Tarihi Buğday Pazarı Medresesi’nde Çankırı’ya ait kaya tuzundan lamba, kolye, takı ile tablo yapıp ziyaretçilerin beğenisine sunan Dereli, kentin tanıtımı için farklı bir hediyelik eşya yapmaya karar verdi.
Ziyaretçilerin hem anılarını canlandırıp hem de Çankırı’nın tarihi ve turistik mekanlarıyla ilgili merak uyandıracak çalışmalar gerçekleştiren Dereli, sulu boya ile kartpostal yapmaya başladı.
Kentin tarihi ve turistik mekanlarını sulu boya ile çizerek kartpostal haline getiren Dereli, bu sayede hem medreseye gelen ziyaretçilerin anılarını tazeliyor hem de kartpostalların gönderileceği yerlerde Çankırı’nın tanıtımına katkı sağlıyor.
Dereli, AA muhabirine, 6 yıldır medresede kaya tuzundan hediyelik eşyalar yaptığını söyledi.
Kente gelen misafirler için farklı bir hediyelik eşya yapmayı istediğini belirten Dereli, “Çocukluğumda Ankara, İstanbul’daki akrabalarımızdan Ramazan, Kurban Bayramı ve yılbaşında gelebilecek kartpostalları gözlerdik. Eşimizden, dostumuzdan gelen kartpostalları özenle saklardık. Dijital çağda artık kartpostal alıp gönderme ihtimali zayıfladı ama ben hem Çankırı’nın tarihi mekanlarının tanıtılması hem de benim gibi hatıralarında kartpostal alıp gönderme anısı kalan insanlara yardımcı olmak için, bir de Çankırı’mızın ne kadar çok tarihi mekanının olduğunu bu kartpostal sayesinde misafirlere gösterme çabası içerisindeyim.” ifadelerini kullandı.

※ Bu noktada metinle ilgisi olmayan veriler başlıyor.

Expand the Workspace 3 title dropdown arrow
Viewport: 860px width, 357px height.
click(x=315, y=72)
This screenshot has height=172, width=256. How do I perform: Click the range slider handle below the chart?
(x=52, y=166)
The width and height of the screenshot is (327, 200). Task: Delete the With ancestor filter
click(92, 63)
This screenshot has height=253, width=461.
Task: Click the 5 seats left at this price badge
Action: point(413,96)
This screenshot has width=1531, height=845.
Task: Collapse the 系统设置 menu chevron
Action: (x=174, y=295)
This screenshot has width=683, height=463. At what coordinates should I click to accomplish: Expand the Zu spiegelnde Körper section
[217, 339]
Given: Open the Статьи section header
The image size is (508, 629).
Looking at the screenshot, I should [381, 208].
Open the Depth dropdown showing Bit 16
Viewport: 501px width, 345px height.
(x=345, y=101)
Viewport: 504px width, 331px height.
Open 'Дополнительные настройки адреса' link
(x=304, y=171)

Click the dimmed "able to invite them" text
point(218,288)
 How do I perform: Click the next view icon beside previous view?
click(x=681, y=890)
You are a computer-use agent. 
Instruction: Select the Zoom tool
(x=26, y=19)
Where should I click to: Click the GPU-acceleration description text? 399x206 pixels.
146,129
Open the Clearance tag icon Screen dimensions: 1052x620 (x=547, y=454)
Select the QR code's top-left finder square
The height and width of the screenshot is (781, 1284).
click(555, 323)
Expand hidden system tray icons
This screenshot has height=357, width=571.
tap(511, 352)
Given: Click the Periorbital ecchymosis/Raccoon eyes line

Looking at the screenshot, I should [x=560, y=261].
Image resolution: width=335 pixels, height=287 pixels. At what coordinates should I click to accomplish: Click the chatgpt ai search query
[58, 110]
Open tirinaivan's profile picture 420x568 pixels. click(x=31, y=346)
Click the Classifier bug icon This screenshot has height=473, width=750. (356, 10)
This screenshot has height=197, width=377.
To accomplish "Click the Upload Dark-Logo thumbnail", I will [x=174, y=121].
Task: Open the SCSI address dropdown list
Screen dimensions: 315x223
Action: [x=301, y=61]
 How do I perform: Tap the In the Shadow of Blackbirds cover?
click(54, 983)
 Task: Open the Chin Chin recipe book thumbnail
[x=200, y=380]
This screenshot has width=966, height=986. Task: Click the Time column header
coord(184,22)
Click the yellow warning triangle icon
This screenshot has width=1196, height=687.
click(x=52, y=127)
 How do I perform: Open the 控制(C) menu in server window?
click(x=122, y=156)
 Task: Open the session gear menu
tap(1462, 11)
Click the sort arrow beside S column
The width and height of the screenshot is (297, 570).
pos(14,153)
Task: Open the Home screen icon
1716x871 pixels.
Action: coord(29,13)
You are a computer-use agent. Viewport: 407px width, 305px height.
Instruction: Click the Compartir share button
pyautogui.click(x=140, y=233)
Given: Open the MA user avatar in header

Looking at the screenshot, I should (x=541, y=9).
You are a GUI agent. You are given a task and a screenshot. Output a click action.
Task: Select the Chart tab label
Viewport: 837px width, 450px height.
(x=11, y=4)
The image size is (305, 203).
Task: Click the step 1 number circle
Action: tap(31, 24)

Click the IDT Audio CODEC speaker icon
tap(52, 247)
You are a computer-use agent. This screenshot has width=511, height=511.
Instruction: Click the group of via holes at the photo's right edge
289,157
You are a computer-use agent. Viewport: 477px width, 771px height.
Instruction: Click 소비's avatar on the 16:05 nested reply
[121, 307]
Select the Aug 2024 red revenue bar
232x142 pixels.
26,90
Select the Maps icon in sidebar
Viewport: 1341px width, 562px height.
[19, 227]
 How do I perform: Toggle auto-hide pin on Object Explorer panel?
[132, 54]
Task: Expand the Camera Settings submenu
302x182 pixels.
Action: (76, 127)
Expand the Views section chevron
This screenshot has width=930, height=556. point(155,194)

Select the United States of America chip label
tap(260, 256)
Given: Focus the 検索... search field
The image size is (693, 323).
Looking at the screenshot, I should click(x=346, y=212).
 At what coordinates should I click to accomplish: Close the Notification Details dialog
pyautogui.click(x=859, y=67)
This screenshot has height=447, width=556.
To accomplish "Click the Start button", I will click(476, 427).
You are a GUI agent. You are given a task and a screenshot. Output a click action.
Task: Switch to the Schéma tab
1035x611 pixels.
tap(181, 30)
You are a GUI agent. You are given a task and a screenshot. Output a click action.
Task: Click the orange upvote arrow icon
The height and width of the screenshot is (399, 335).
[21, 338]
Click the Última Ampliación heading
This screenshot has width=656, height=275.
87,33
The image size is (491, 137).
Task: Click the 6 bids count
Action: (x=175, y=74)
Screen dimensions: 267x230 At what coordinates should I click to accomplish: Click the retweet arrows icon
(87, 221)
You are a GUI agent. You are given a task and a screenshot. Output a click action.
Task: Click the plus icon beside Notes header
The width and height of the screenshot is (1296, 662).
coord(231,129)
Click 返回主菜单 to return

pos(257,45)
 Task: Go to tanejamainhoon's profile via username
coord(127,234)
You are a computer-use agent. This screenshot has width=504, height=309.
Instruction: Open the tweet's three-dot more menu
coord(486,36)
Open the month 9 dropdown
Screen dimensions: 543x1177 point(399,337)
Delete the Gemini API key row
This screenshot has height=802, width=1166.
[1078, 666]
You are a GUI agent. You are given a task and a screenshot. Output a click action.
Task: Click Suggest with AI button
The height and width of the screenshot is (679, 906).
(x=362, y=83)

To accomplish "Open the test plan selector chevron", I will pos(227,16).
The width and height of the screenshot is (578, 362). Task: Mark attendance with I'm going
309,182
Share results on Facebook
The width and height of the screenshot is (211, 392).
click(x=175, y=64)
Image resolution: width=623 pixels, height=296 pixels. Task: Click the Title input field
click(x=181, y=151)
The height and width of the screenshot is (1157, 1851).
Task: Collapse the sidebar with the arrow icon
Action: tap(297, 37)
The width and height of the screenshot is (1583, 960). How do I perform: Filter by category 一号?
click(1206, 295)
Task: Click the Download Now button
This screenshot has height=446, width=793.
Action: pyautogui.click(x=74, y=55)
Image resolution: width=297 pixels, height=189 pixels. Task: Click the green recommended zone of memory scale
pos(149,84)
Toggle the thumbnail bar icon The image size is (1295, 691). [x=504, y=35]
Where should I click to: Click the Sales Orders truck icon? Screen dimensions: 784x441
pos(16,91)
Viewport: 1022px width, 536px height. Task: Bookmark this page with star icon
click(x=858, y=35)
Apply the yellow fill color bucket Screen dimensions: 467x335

Kartpostallarda Çankırı’nın tarihi ve doğal güzelliklerini yansıtmaya çalıştığını dile getiren Dereli, “Özellikle Selçuklu eserimiz olan tarihi Taş Mescit’imizi, Osmanlı eserlerinden Ulu Cami’mizi, Çankırı sokaklarını, saat kulemizi, İnandık vazomuzu, tuz mağaramızı, Çankırı’mızın doğal güzelliklerinin hepsini çizmeye çalışıyorum. Gelen misafirler de beğeniyle alıyor.” dedi.
Çalışmalarında genellikle sulu boya kullandığının altını çizen Dereli, resimlere derinlik verebilmek için boyama kalemlerini de kullandığını anlattı.
Medreseye gelen misafirlerin kartpostalları gördüklerinde heyecanlandıklarını belirten Dereli, şunları kaydetti:
“Yaşı 35-40 üzeri olanlar hayret içinde kalıyorlar. Eski hikayelerimizi yad ediyoruz. Türkiye’nin, Avrupa’nın, dünyanın çoğu yerine gidecek bunlar. Bununla birlikte küçük de olsa Çankırı’nın tanıtımına katkı sağlamış oluyoruz. Bu tür şeylerin çoğalması, Çankırı’ya ziyaretçilerin gelmesi en büyük dileğim.”